Pfizer’s Capsugel unit has bought an injection molding technology that, it believes, will expand its capsule filling business into new “high value segments.”
The technology, known as FlexTab, was developed by UK pharmaceutical major GlaxoSmithKline (GSK) as a means of filling capsules with a wide range of powders, liquid and pellets via injection.
This approach allows for the production of novel capsule-shaped dosage forms that, according to Capsugel, extends its contract filling offering beyond the well-established dip-molding processes it currently uses.
Keith Hutchison, Capsugel’s VP of R&D, said: "We believe that the FlexTab technology's unique performance characteristics and novel presentation will enable us to formulate the next generation of pharmaceutical and biotech products for our customers.”
Hutchison suggested that the slowdown in the number of drug’s gaining regulatory approval is driving pharmaceutical developers to find ways of improving current products.
“With fewer new drug entities coming to market, our customers are looking for other ways to improve the therapeutic effectiveness of existing API's for patients and consumers, for example through better patient compliance and convenience."

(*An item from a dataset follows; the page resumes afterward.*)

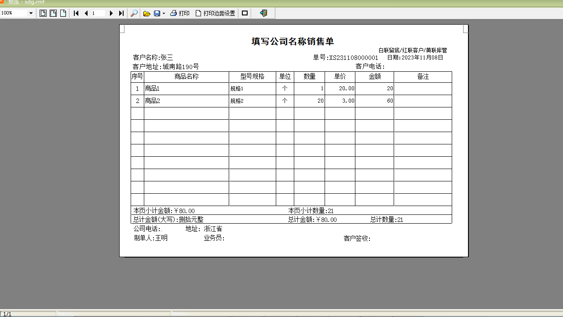Screen dimensions: 563x317
Task: Click the 1/1 page indicator in status bar
Action: [6, 314]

The FlexTab acquisition, which was arranged by GSK’s SR One venture Fund for an undisclosed sum, fits with comments made at AAPS in New Orleans late last year .
In an interview with in-Pharmatechnologist.com Capsugel director of pharma technology David Edwards said that demand for “high-end” filling tech had increased during 2010 and predicted that the trend would continue.
Additionally, Capsugel’s technology expansion will not have escaped the attention of groups rumoured to expressed an interested in acquiring it after Pfizer began looking at a possible divestiture in October last year.
Because, while the US drug giant has not made any further comment, any technology like the FlexTab platform that has the potential to expand Capsugel’s $740m revenue can only make the company more attractive.
At the time the New York Times' Dealbook suggested that Bain Capital and Blackstone, which owns contract manufacturing organisation (CMO) Catalent Pharma Solutions were preparing bids, although neither investment group commented.